Alors que le débat sensible sur l’immigration se profilait pour ce mardi à l’Assemblée nationale, le groupe LR présentait par la voix du député Kamardine une proposition de loi qui collait aux affichages du ministre de l’Intérieur Gérald Darmanin sur les expulsions d’étrangers menaçant l’ordre public. Et pourtant le groupe Renaissance de la majorité présidentielle a voté contre. Le député mahorais revient sur le contexte.

« Une semaine par mois, chaque groupe de l’Assemblée nationale a l’opportunité de profiter de niche parlementaire, ce 1er décembre étant le tour des LR, nous avions mis quatre textes à l’ordre du jour, dont l’assouplissement des conditions d’expulsion des étrangers représentant une menace grave à l’ordre public, pour lequel j’étais le rapporteur ». Mansour Kamardine fait parti des 60 signataires du texte, ils se basent sur un taux, « plus de 90% des étrangers présentant une menace grave à l’ordre public sont inexpulsables en raison de protection que le droit français et européen leur accorde, notamment le fait pour un étranger d’être arrivé sur le territoire national avant l’âge de 13 ans, phénomène qui frappe en particulier Mayotte. »

En 2003, le président Sarkozy met fin à la « double peine », c’est à dire la possibilité d’expulser un étranger déjà condamné par la loi. En réalité, il est fréquent qu’une condamnation d’un étranger à Mayotte notamment, soit assortie d’une Obligation de quitter le territoire (OQTF). Les catégories protégées de la double peine ont aussi été étendues aux étrangers arrivés en France avant 13 ans, ou résidant en France depuis plus de 20 ans, ainsi qu’aux étrangers mariés depuis au moins trois ans avec un conjoint de nationalité française, ou à une personne résidant régulièrement en France depuis plus de dix ans.

« L’idée du texte, c’était de réformer tout ça et d’élargir le champ des catégories des personnes concernées du moment qu’elles constituent une menace grave pour l’ordre public. Nous nous attaquions donc à deux articles L. 631-2 et L. 631-3 du CESEDA, le Code de l’entrée et du séjour des étrangers et du droit d’asile.
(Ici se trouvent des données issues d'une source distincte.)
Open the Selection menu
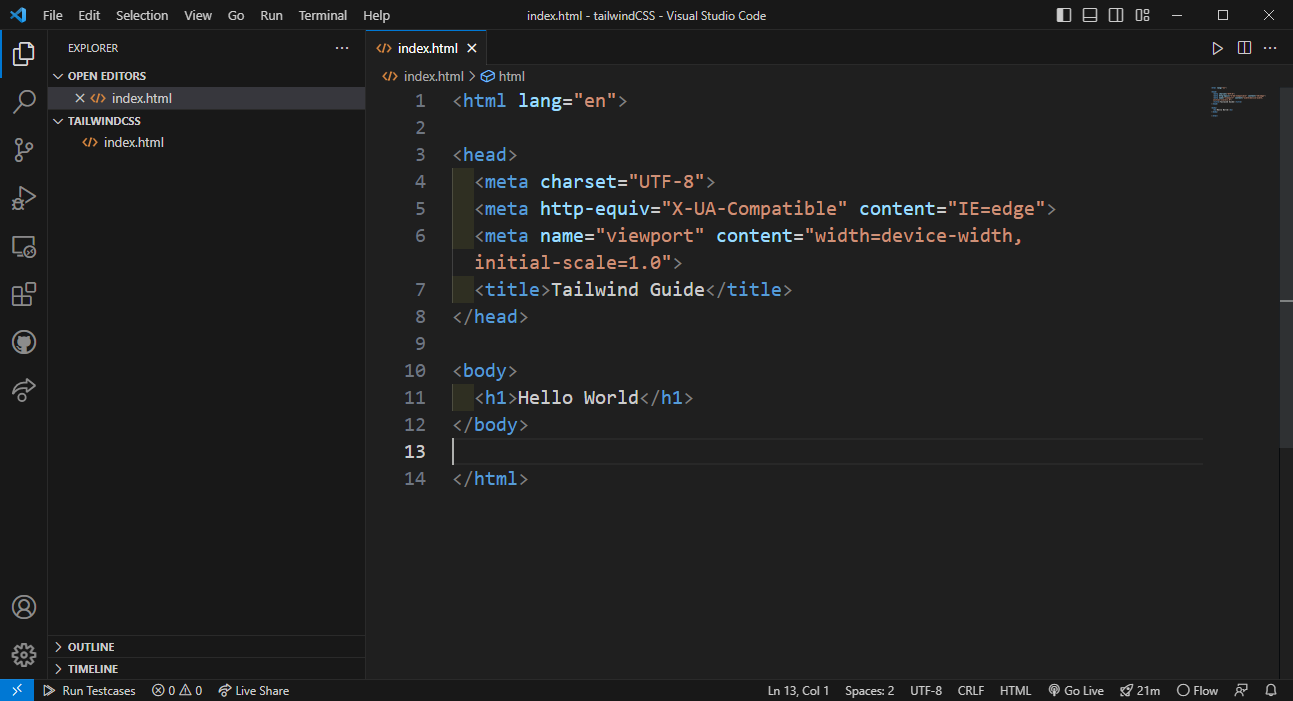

La France a aujourd’hui une législation plus tolérante que certains de ses voisins européens : en Allemagne la législation a été modifiée en 2016 pour faciliter l’expulsion des étrangers protégés par le statut de réfugié, dès lors qu’ils étaient condamnés, même avec sursis. »

Gérald Darmanin sur un intercepteur de la PAF à Mayotte

Une question de paternité

Pour faire passer la proposition de loi, les LR misent sur l’engagement du président de la République en campagne en 2022, dont un point portait sur l’« Expulsion des étrangers qui troublent l’ordre public », et sur le discours du ministre de l’Intérieur ce 18 octobre 2022 : « Nous proposerons la suppression de l’interdiction de la double peine et de tous les empêchements d’expulsion. Nous estimons le nombre des personnes que nous pourrions expulser à 4.000 personnes par an, si nous n’avions pas dans notre droit ces règles visant l’arrivée avant 13 ans sur le territoire national ou concernant les personnes mariées à un Français ». Que le texte des LR veut faire sauter.

En juillet 2022, Gérald Darmanin annonçait d’ailleurs que depuis deux ans, 2.751 étrangers délinquants ont été expulsés, 770 comme responsables de trafic de stupéfiants, 900 pour violences conjugales. Et en préparation du débat de ce mardi sur l’immigration que le projet de loi qui en découlerait avait pour ambition « de mieux intégrer et de mieux expulser » les immigrés.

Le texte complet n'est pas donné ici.